Virtual device driver programming
Hi all, I'm interested in programming a virtual network device driver -Linux concept- on a FreeBSD box. The idea behind of this sort of interface is the following: From the kernel's point of view, a network interface is a software object that can process outgoing packets, and the actual transmission mechanism remains hidden inside the interface driver. Even though most interfaces are associated to physical devices (or, for the loopback interface, to a software-only data loop), it is possible to design network interface drivers that rely on other interfaces to perform actual packet transmission. The idea of a ``virtual'' interface can be useful to implement special-purpose processing on data packets while avoiding to hack with the network subsystem of the kernel. I know that is not too complicated to program this sort of functionality in linux but I would like to do it over freebsd, has anybody some idea on how could I start doing it? I've been searching in the freebsd handbook but I haven't found anything really relevant. Regards, Johnny PS: You can find more information about virtual network device driver in the following link: http://www.linux.it/~rubini/docs/vinter/vinter.html ___ freebsd-hackers@freebsd.org mailing list http://lists.freebsd.org/mailman/listinfo/freebsd-hackers To unsubscribe, send any mail to [EMAIL PROTECTED]
Re: Virtual device driver programming
Hello! On Fri, 23 Jun 2006, Johnny Choque wrote: I'm interested in programming a virtual network device driver -Linux concept- on a FreeBSD box. The idea behind of this sort of interface is the following: From the kernel's point of view, a network interface is a software object that can process outgoing packets, and the actual transmission mechanism remains hidden inside the interface driver. Even though most interfaces are associated to physical devices (or, for the loopback interface, to a software-only data loop), it is possible to design network interface drivers that rely on other interfaces to perform actual packet transmission. The idea of a ``virtual'' interface can be useful to implement special-purpose processing on data packets while avoiding to hack with the network subsystem of the kernel. Isn't this exactly the same thing that FreeBSD's Netgraph subsystem does? man 4 netgraph Sincerely, Dmitry -- Atlantis ISP, System Administrator e-mail: [EMAIL PROTECTED] nic-hdl: LYNX-RIPE ___ freebsd-hackers@freebsd.org mailing list http://lists.freebsd.org/mailman/listinfo/freebsd-hackers To unsubscribe, send any mail to [EMAIL PROTECTED]

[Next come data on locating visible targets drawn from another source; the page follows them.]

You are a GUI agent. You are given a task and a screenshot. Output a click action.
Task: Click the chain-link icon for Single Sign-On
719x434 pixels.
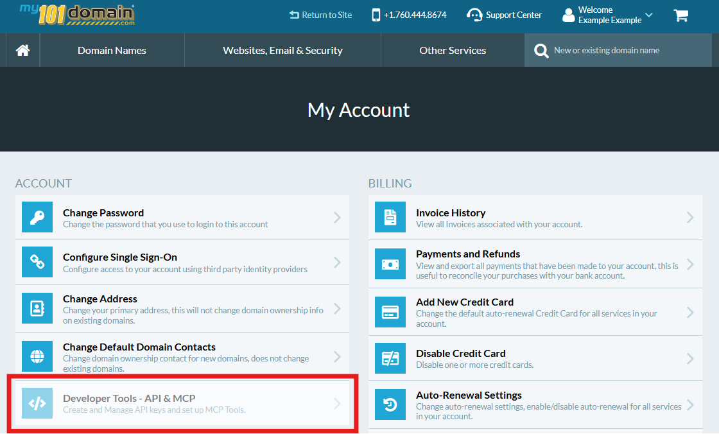point(37,263)
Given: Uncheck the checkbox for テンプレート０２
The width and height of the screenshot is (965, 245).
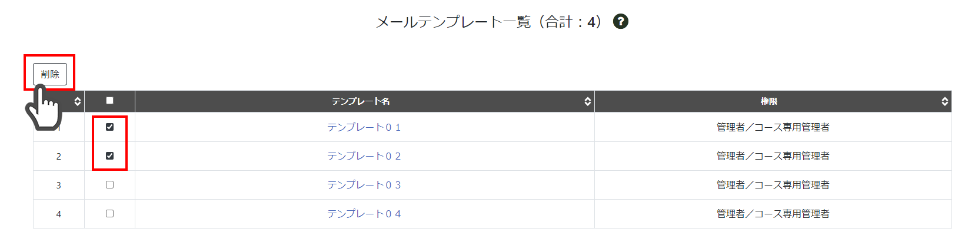Looking at the screenshot, I should 109,155.
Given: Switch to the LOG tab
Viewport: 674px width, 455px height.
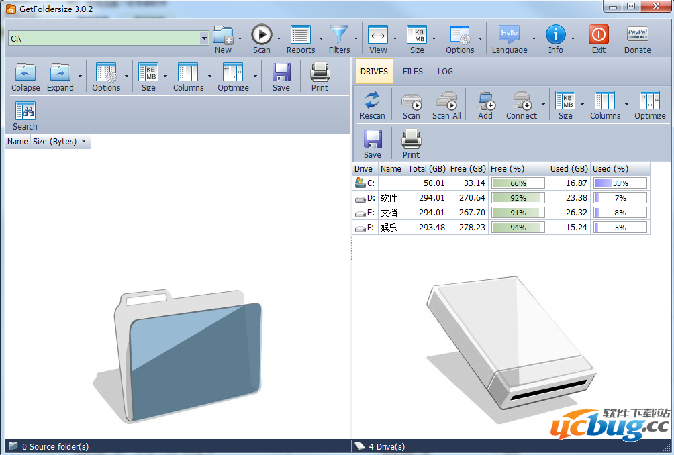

Re: Virtual device driver programming
On Fri, 23 Jun 2006, Johnny Choque wrote: I'm interested in programming a virtual network device driver -Linux concept- on a FreeBSD box. The idea behind of this sort of interface is the following: From the kernel's point of view, a network interface is a software object that can process outgoing packets, and the actual transmission mechanism remains hidden inside the interface driver. Even though most interfaces are associated to physical devices (or, for the loopback interface, to a software-only data loop), it is possible to design network interface drivers that rely on other interfaces to perform actual packet transmission. The idea of a ``virtual'' interface can be useful to implement special-purpose processing on data packets while avoiding to hack with the network subsystem of the kernel. I know that is not too complicated to program this sort of functionality in linux but I would like to do it over freebsd, has anybody some idea on how could I start doing it? I've been searching in the freebsd handbook but I haven't found anything really relevant. tap(4) and tun(4) describe pseudo-devices you can use to instantiate ethernet and tunnel interfaces from user space. Programs attach to pseudo-devices, and using read/write operations on the pseudo-device, can receive and generate packets on the network interface. In kernel, the ifnet(9) API is used to implement network interfaces -- nothing in the API requires that the under-side of a network interface be hardware. In fact, a great many network types without underlying hardware have been implemented, including the loopback interface, encapsulation interfaces, and the tap/tun interface drivers. Robert N M Watson Computer Laboratory University of Cambridge ___ freebsd-hackers@freebsd.org mailing list http://lists.freebsd.org/mailman/listinfo/freebsd-hackers To unsubscribe, send any mail to [EMAIL PROTECTED]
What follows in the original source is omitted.